Robust Standard Errors in R

August 8, 2016 AV 22 Comments

One can calculate robust standard errors in R in various ways. However, one can easily reach its limit when calculating robust standard errors in R, especially when you are new in R. It always bordered me that you can calculate robust standard errors so easily in STATA, but you needed ten lines of code to compute robust standard errors in R. I decided to solve the problem myself and modified the summary() function in R so that it replicates the simple way of STATA. I added the parameter robust to the summary() function that calculates robust standard errors if one sets the parameter to true. With the new summary() function you can get robust standard errors in your usual summary() output. All you need to do is to set the robust parameter to true:

summary(lm.object, robust=T)

Furthermore, I uploaded the function to a github.com repository. This makes it easy to load the function into your R session. The following lines of code import the function into your R session. You can also download the function directly from this post yourself.

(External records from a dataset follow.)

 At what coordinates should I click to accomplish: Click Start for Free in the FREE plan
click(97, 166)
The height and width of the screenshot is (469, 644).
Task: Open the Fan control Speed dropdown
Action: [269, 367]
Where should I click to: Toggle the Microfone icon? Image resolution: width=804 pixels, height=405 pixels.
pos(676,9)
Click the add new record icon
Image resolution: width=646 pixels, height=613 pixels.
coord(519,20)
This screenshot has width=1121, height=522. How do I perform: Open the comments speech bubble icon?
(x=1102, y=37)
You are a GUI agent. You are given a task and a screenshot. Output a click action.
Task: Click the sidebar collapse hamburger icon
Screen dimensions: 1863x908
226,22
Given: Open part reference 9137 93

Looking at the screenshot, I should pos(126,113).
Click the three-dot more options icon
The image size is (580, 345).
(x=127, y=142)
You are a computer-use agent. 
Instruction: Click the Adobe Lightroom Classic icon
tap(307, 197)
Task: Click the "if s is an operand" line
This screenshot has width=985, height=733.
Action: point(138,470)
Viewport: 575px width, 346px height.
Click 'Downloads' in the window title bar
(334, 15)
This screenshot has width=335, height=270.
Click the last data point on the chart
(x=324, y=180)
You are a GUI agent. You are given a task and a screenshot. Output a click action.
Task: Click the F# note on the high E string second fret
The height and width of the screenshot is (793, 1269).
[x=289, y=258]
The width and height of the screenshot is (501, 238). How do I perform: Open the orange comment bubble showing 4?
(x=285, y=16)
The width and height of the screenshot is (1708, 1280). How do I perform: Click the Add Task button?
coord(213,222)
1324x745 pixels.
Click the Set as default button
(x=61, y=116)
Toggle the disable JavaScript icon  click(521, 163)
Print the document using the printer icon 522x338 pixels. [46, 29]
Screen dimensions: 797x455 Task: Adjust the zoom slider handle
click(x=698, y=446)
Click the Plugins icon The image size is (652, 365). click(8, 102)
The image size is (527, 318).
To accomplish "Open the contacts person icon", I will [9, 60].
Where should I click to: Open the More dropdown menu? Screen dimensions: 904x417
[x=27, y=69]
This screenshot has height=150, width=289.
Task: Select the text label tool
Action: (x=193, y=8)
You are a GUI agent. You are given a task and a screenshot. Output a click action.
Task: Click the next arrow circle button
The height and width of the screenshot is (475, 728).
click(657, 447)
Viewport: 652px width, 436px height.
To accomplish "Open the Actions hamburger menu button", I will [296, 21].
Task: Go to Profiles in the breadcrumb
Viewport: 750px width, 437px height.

# load necessary packages for importing the function
library(RCurl)

# import the function from repository
url_robust <- "https://raw.githubusercontent.com/IsidoreBeautrelet/economictheoryblog/master/robust_summary.R"
eval(parse(text = getURL(url_robust, ssl.verifypeer = FALSE)),
     envir=.GlobalEnv)

I prepared a working example that carries out an OLS estimate in R, loads the function to compute robust standard errors and shows to apply it. You find the code below.

# start with an empty workspace
rm(list=ls())

# load necessary packages for importing the function
library(RCurl)
# load necessary packages for the example
library(gdata) 
library(zoo)

# import the function
url_robust <- "https://raw.githubusercontent.com/IsidoreBeautrelet/economictheoryblog/master/robust_summary.R"
eval(parse(text = getURL(url_robust, ssl.verifypeer = FALSE)),
     envir=.GlobalEnv)


# download data set for example
url_data <- "https://economictheoryblog.com/wp-content/uploads/2016/08/data.xlsx"
data <- read.xls(gsub("s:",":",url_data))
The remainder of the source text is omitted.